“Sen neymişsin be Korona” diyesim geliyor!
Bilim insanlarının üzerinde yıllarca, belki de ömürlerini verdiği keşifler, fizik ve matematik kuralları, Yerçekimi, kaldırma kuvveti, ışık hızı vs. derken; bir virüs çıkıyor ve tüm bu çalışmaları adeta alt-üst ediyor, hepsine meydan okuyor!
“Sen neymişsin be abi” demeyecekte ne diyecektim?!
İnşallah yürüdüğü bu yolda, başarılı olmaz. Menzile varmadan geberir de tüm Dünya rahat bir nefes alır. Zira pandemik bir vak’a ile karşı karşıyayız!
Yerçekimine meydan okuyor havada asılı kalıyormuş!
Kaldırma Kuvveti, bir süre sonra yere inmesine engel olamıyormuş!
Ses hızını aşmış, ışık hızı ile tüm Dünya’da tur atıyormuş!
Uğradığı yerlerde o, insanları yakalamaya çalışıyor, bilim ve teknik onu kovalıyor!
Kaba kuvvet sökmediği gibi, yılanı deliğinden çıkaran tatlı dilden hiç mi hiç anlamıyor!
Kurban adadık binlerce insanı, amma doymak bilmiyor!
Ne büyüğe saygısı var, ne küçüğe sevgisi!
Ne zengine eyvallah ediyor, ne fakire acıması var!
Cinsiyet de tanımıyor, genç, yaşlı, çocuk demiyor!
Her ne kadar yaşlılara dadanıyorsa da, arada bir çığırından çıkıyor!
Herkesin hayatına bir şekilde girdi!
İnsanları işinden gücünden etti.
Bacası tütmez oldu fabrikaların.
Ne hane, okul, cami, kilise, cemevi bıraktı, ne de umumevleri!

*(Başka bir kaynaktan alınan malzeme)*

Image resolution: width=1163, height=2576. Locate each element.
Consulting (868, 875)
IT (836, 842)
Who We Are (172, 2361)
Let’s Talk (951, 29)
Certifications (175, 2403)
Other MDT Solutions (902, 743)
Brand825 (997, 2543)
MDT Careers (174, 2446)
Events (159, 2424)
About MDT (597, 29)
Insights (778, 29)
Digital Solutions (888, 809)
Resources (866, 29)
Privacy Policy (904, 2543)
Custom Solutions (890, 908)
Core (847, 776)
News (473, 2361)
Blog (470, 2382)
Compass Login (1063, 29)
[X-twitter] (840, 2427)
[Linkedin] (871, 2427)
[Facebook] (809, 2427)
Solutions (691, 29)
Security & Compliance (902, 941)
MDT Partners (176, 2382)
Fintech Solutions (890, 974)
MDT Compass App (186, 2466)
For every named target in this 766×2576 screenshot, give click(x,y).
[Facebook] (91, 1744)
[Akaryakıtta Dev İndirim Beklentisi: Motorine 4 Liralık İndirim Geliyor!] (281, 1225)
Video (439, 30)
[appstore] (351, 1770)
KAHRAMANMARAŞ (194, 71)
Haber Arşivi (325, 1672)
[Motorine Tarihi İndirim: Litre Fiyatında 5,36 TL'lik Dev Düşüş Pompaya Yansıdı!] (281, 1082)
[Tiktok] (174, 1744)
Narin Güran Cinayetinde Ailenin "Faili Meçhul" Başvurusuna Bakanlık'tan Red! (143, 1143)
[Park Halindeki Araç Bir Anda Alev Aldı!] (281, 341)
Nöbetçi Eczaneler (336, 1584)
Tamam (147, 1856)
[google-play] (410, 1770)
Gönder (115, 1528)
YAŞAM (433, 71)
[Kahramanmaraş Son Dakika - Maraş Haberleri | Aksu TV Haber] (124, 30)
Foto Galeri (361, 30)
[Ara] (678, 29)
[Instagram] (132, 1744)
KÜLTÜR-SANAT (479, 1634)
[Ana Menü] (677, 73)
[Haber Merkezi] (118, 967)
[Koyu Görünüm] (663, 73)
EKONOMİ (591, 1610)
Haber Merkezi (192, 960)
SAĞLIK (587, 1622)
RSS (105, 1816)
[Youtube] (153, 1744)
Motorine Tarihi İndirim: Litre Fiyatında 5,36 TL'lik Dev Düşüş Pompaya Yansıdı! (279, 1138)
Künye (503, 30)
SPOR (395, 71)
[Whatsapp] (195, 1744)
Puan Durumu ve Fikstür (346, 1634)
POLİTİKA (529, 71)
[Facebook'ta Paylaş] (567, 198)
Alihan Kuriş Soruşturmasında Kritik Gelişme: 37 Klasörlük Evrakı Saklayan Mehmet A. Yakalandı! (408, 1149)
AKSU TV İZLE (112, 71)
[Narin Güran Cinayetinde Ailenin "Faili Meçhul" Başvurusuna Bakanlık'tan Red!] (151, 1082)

Ne çarşı Pazar diyor, ne kale, şato, saray. Balıklama dalıyor!
Mecburen çekildik evlerimize.
Terk olunduk kaderimize!
Parasal sıkıntısı olmayanlar harcıyor, afiyetle yiyip içiyor.
Gariban, bulursa kuru ekmeğe talim edip şükrediyor!
İnsanoğlu işte, eli sıcak sudan soğuk suya girmeyeni de var!
Sıcak su yüzü görmeyip, kendi sıcağıyla bebeğini ısıtanı da!
Korona zalim diyoruz.
Korona can alan Azrail diyoruz!
Amma bunu üretip Dünya’ya salan mı var diye araştır(a)mıyoruz!
Herkes düşmüş kendi derdine, evladın faydası yok ebeveynine!
Selam verip, hal hatır soramıyoruz!
Çocuğu anasına, babasına hasret kıldı yazık.
Uzaktan bakar, öpücük atar, el sallar, sırıtır olduk.
Kimse kimseye dokunamıyor, herkesi kendi haline bıraktık!
Sokakta yalnız bırakmaya çalışıyoruz Azrail Korona’yı
Sadece meydan okumak zorunda (!) olanları kurban ediyoruz adeta!
Amma unutmayalım, anahtar deliğinden mekana giren sivrisinek vardı!
Nemrut’un burnundan girdi, beynini yedi!
Kız Kulesi’ne kapanan padişahı bulup ısıran yılan hikayesi vardı!
Sözün Özü!
Yani güvenme dünya kadar malın da olsa…
Sana ulaşamıyorsa, ne yazar hayırlı evladın da olsa.
Şimdi COVID-19 ile kaldık mı baş başa?
Para, pul, dünyalık, kariyer, makam, mevki bir yana
Elde kalan sadece ve sadece sabun, dezenfekte ve kolonya!
Durdu sanayi, tütmez oldu baca, kapandı puro tüttürdüğün fabrika!
Allah gecinden versin amma;
Belki okunacak bir sala, maskeli üç beş kişi ile, yok amma musalla.
İstikamet, önceden hazırlanmış ebedi istiratgaha… El Fatiha.